## WHAT YOU ARE ASKED TO DO
Copy the data below in full, exactly as it appears.

===============

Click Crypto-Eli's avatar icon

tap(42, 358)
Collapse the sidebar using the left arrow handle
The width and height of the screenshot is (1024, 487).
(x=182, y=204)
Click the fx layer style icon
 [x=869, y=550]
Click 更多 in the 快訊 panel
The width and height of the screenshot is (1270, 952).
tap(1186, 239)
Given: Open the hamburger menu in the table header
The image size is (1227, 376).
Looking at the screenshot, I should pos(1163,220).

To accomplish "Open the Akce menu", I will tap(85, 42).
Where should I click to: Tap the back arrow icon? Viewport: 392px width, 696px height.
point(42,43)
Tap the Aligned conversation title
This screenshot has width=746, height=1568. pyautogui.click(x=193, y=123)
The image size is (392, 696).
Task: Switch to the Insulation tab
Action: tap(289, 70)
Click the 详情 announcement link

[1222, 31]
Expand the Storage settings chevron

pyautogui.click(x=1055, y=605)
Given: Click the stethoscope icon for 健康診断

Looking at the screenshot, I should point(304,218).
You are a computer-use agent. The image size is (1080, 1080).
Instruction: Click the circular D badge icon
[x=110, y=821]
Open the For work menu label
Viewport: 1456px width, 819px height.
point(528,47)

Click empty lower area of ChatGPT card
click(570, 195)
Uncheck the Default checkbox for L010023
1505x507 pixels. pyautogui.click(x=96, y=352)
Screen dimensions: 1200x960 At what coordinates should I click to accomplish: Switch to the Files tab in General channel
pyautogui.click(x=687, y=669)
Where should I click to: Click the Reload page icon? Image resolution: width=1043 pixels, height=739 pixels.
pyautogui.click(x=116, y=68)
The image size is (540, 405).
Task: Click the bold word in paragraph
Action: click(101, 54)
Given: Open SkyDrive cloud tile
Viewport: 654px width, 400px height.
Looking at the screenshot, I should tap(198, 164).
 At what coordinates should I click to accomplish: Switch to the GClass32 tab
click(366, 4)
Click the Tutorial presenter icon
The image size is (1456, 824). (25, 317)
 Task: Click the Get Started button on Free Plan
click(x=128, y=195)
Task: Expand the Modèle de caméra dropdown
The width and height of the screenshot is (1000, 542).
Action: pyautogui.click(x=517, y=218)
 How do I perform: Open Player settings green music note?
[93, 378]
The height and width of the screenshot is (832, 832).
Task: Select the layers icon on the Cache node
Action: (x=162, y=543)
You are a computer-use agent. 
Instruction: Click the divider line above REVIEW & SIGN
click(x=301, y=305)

===============

## SOLUTION FOR THIS PROBLEM
Click Crypto-Eli's avatar icon

tap(42, 358)
Collapse the sidebar using the left arrow handle
The width and height of the screenshot is (1024, 487).
(x=182, y=204)
Click the fx layer style icon
 [x=869, y=550]
Click 更多 in the 快訊 panel
The width and height of the screenshot is (1270, 952).
tap(1186, 239)
Given: Open the hamburger menu in the table header
The image size is (1227, 376).
Looking at the screenshot, I should pos(1163,220).

To accomplish "Open the Akce menu", I will tap(85, 42).
Where should I click to: Tap the back arrow icon? Viewport: 392px width, 696px height.
point(42,43)
Tap the Aligned conversation title
This screenshot has width=746, height=1568. pyautogui.click(x=193, y=123)
The image size is (392, 696).
Task: Switch to the Insulation tab
Action: tap(289, 70)
Click the 详情 announcement link

[1222, 31]
Expand the Storage settings chevron

pyautogui.click(x=1055, y=605)
Given: Click the stethoscope icon for 健康診断

Looking at the screenshot, I should point(304,218).
You are a computer-use agent. The image size is (1080, 1080).
Instruction: Click the circular D badge icon
[x=110, y=821]
Open the For work menu label
Viewport: 1456px width, 819px height.
point(528,47)

Click empty lower area of ChatGPT card
click(570, 195)
Uncheck the Default checkbox for L010023
1505x507 pixels. pyautogui.click(x=96, y=352)
Screen dimensions: 1200x960 At what coordinates should I click to accomplish: Switch to the Files tab in General channel
pyautogui.click(x=687, y=669)
Where should I click to: Click the Reload page icon? Image resolution: width=1043 pixels, height=739 pixels.
pyautogui.click(x=116, y=68)
The image size is (540, 405).
Task: Click the bold word in paragraph
Action: click(101, 54)
Given: Open SkyDrive cloud tile
Viewport: 654px width, 400px height.
Looking at the screenshot, I should tap(198, 164).
 At what coordinates should I click to accomplish: Switch to the GClass32 tab
click(366, 4)
Click the Tutorial presenter icon
The image size is (1456, 824). (25, 317)
 Task: Click the Get Started button on Free Plan
click(x=128, y=195)
Task: Expand the Modèle de caméra dropdown
The width and height of the screenshot is (1000, 542).
Action: pyautogui.click(x=517, y=218)
 How do I perform: Open Player settings green music note?
[93, 378]
The height and width of the screenshot is (832, 832).
Task: Select the layers icon on the Cache node
Action: (x=162, y=543)
You are a computer-use agent. 
Instruction: Click the divider line above REVIEW & SIGN
click(x=301, y=305)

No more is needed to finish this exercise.